*TEXT SEGMENT*
2018 Minotaur Shorts Festival

For theatre-goers with a taste for variety and home-grown talent, the Minotaur Shorts Festival is not to be missed. Once a year, UEA’s student-led theatre company showcase the wide-ranging capabilities of its members through their festival of short plays. The Shorts Festival is an opportunity for writers, directors and performers to experiment, and it was a delight to spend two nights immersed in the immense theatrical talent we have here at UEA.

The festival was staged over a total of three nights, with twelve twenty-minute productions, each written, directed and starring UEA Drama students.

As with the previous festivals, this year’s offerings were thematically diverse, while still delivering the ‘impeccable quality’ that audiences have come to expect from the company; a description I believe proved apt, with only minor deviation. My attention caught while loitering in the foyer prior to the performance where I saw Alex Grauwiler’s outstanding promotional artwork, which deserves a special mention. Despite the lack of thematic similarity between the plays, the bold and cohesive imagery of the posters tied the shorts together as a series, while still encapsulating the individual flavour of each piece.

Opening the festival, Felines, Felines, by Alasdair Lindsay and Holly Richards, really delivered. The narrative follows a group of teenage boys at a sleepover when the host’s cat mysteriously goes missing. The audience were in fits throughout, especially whenever Kaya Lawrie-Plews looked fleetingly disgusted by the ‘laddish’ lines her character was spouting.

*STORED RECORDS*
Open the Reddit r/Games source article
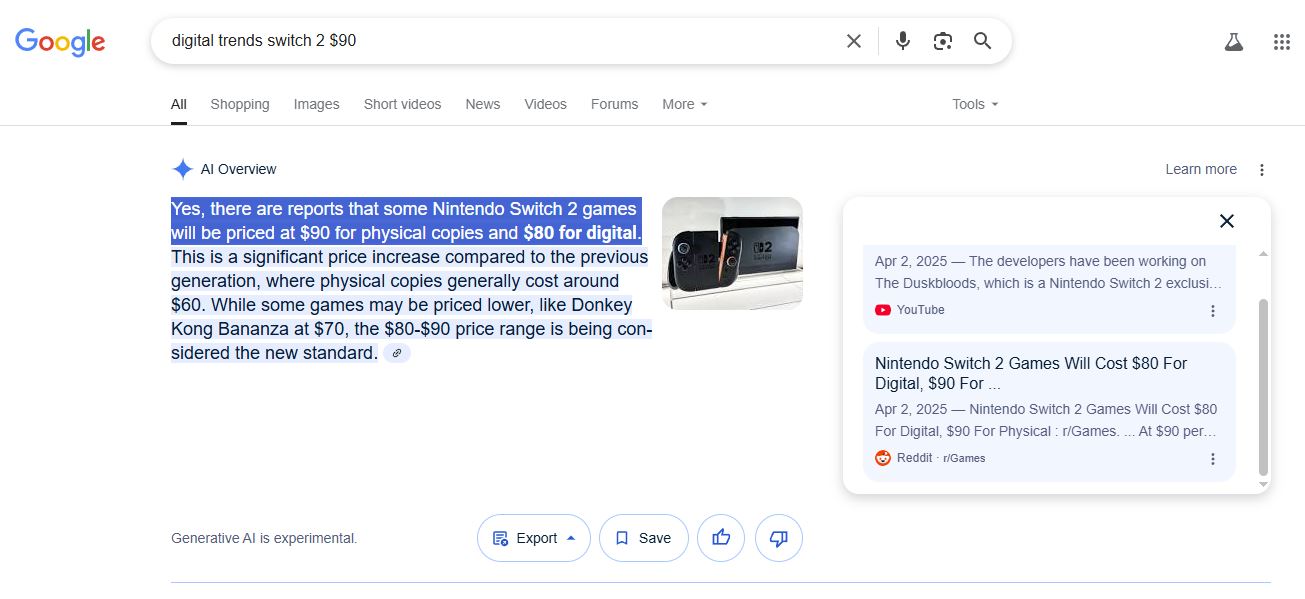This screenshot has height=599, width=1305. click(x=1030, y=373)
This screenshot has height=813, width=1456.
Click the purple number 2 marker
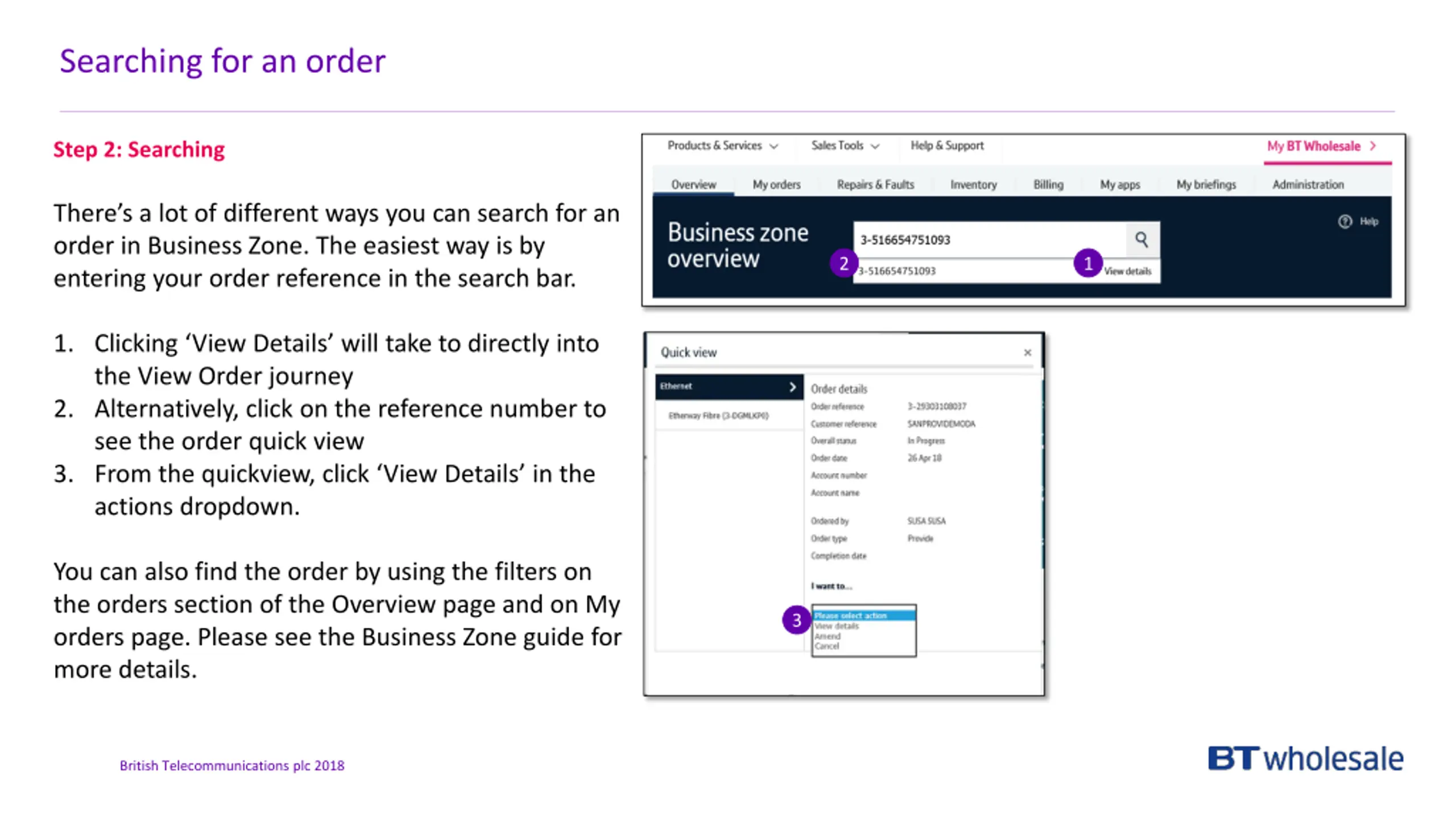point(843,263)

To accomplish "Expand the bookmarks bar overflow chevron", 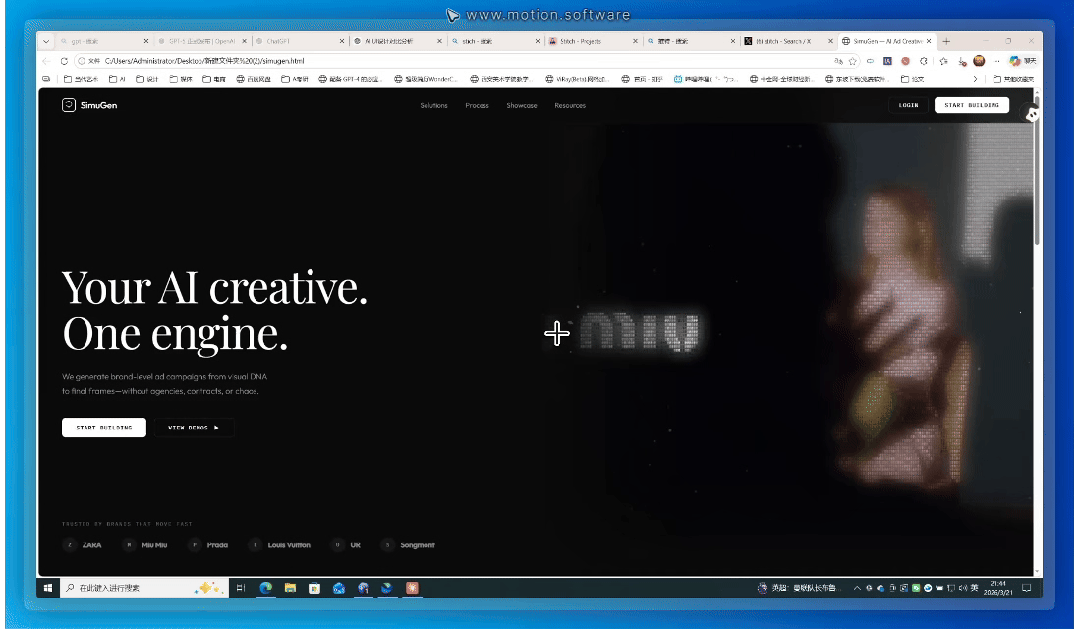I will 975,78.
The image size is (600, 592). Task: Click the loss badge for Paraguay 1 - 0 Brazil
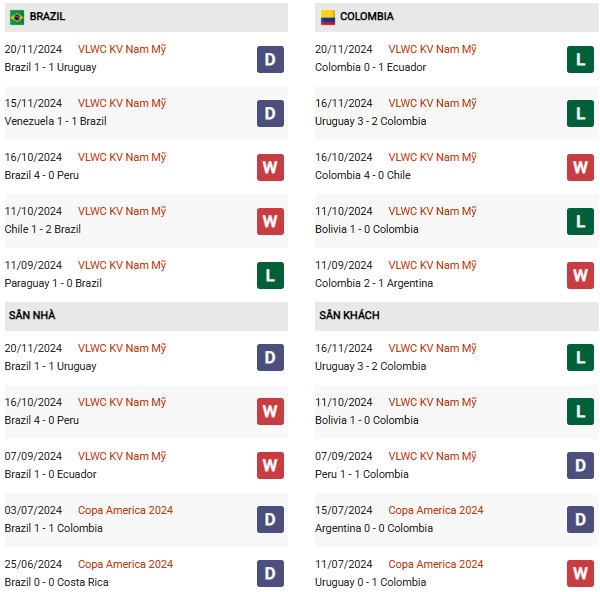[x=270, y=275]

*PROBLEM DESCRIPTION*
Pick up the review of the 2018 Minotaur Shorts Festival after its final sentence and keep writing it in the same voice.

*RESULT BELOW*
A stark shift in tone from the first piece, Rohan Gotobed’s Union offered a stylised, yet (ironically) down-to-earth exploration of the personal lives of the USSR’s first men in space. The minimalist aesthetic kept the focus on the human impact of the USSR’s decision to prioritise prestige over the life of famous cosmonaut, Vladamir Komarov. Although I found the narrative between scenes a little heavy-handed at times, the story was truly poignant.

Express by Alasdair Lindsay also engaged with personal themes, though in a rather different setting. On a train to Hatfield at four o’clock in the morning, three women find themselves in a carriage together and, through seventeen-year-old Molly’s untactful insistence, they get to know each other, and uncover some clashing values. Though Erin Clancy’s characterisation of the petulant Molly was superb, for me the narrative could have benefited from some attention to pace, as the rapidly escalating drama felt unrealistic at times.

The stand-out piece of the night was undoubtedly God in a Box, in which unsuspecting teenager Gretel stumbles upon a deity trapped inside a box. The god, flamboyantly played by David McCabe, is hopeful that he will ‘be a good god’ upon his release, a wish which proves futile when Heaven is revealed to be a stifling bureaucracy. A slew of charismatic performances and sharp dialogue made this sketch-like piece perfectly suited to the short-play format, and an excellent end to the first night of the festival.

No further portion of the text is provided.